--- START OF EXCERPTED RECORDS ---
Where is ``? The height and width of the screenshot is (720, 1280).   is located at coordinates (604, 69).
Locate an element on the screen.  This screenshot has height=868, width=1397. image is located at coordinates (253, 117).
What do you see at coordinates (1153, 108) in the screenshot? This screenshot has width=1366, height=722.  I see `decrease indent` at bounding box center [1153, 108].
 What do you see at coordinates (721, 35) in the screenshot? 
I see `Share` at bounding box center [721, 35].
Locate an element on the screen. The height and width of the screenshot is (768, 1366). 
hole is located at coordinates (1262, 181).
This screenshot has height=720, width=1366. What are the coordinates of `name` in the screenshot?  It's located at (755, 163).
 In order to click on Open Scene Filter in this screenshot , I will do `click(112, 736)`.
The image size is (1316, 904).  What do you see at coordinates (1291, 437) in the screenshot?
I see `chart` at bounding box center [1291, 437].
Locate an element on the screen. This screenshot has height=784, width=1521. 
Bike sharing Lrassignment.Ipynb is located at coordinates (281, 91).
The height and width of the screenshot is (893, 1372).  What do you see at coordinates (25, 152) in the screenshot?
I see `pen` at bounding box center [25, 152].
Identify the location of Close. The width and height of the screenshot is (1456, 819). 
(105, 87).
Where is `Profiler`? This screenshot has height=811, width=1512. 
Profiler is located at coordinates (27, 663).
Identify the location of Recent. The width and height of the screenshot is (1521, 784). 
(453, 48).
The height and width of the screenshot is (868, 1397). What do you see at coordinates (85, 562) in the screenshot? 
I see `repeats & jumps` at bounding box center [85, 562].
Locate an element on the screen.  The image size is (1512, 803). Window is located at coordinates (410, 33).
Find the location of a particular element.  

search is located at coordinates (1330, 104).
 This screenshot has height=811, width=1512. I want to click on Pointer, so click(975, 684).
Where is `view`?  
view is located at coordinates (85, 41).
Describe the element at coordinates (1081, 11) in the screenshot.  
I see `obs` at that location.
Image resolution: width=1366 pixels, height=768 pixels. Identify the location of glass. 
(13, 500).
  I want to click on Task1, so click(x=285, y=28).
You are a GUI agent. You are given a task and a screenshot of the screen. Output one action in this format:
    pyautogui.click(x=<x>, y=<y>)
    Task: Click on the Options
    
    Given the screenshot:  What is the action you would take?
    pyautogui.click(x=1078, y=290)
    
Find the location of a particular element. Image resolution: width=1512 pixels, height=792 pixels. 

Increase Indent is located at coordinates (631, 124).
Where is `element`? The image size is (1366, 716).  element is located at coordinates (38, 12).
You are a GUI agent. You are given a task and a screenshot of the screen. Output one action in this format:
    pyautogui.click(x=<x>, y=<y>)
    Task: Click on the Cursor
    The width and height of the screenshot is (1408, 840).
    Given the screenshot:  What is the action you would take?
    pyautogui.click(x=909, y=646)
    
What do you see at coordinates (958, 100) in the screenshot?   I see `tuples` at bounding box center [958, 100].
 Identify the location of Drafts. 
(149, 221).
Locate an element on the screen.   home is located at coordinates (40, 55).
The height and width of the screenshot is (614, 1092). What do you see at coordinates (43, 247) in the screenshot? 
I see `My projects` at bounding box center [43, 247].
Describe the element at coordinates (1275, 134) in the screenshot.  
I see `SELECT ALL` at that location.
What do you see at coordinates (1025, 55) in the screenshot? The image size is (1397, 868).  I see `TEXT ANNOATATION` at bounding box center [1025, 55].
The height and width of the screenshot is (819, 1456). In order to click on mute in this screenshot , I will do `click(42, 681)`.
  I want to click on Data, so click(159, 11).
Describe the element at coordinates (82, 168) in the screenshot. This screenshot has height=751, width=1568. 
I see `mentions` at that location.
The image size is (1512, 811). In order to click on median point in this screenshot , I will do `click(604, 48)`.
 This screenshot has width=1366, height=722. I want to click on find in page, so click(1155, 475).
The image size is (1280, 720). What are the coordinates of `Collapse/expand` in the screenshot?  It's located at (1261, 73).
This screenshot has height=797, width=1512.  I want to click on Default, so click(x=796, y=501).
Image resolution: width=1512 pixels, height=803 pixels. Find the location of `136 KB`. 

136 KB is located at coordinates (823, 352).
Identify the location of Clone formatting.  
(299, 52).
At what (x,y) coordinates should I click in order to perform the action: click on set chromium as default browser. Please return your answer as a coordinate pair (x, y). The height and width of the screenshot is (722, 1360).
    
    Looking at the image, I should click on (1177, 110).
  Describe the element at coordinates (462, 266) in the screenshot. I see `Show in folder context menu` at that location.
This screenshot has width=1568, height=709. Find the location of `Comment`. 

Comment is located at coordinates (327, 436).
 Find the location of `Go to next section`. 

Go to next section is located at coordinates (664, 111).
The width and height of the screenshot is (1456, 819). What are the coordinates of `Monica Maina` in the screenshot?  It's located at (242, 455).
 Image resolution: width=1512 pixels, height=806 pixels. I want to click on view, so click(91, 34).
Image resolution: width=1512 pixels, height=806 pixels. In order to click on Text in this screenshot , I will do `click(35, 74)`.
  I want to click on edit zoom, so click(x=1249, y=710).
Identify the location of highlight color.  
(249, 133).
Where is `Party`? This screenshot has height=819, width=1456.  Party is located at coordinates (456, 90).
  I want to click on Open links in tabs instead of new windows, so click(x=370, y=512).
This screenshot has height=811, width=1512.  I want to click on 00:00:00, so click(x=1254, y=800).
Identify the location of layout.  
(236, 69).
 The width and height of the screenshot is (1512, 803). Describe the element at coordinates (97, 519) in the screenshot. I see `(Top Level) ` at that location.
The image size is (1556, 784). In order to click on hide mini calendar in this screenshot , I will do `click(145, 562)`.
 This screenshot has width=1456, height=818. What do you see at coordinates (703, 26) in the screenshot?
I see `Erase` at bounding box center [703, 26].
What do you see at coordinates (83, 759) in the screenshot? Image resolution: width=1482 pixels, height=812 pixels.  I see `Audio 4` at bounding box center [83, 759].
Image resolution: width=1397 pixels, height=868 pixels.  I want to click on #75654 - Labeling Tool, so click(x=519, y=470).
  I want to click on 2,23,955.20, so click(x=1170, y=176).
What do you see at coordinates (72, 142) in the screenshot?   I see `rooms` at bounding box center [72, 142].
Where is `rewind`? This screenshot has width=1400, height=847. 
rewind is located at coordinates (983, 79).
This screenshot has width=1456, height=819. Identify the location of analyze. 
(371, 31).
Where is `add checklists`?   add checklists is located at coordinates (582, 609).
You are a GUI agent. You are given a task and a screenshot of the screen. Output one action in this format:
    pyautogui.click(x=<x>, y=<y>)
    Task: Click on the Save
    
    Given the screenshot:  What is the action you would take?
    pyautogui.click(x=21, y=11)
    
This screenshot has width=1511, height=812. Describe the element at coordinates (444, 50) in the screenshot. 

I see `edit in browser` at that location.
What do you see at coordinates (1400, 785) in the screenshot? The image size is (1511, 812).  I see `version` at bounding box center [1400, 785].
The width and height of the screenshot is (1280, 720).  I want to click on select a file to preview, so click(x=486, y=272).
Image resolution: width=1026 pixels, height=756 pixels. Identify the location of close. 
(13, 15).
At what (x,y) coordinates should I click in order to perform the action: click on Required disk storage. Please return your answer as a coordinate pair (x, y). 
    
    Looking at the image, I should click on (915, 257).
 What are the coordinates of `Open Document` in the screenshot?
--- END OF EXCERPTED RECORDS ---
EXERCISE INSTRUCTIONS
Report how many lines in the material above contain the string "should", counting only case-exact matches, and reply with the number alone.

RIGHT ANSWER
4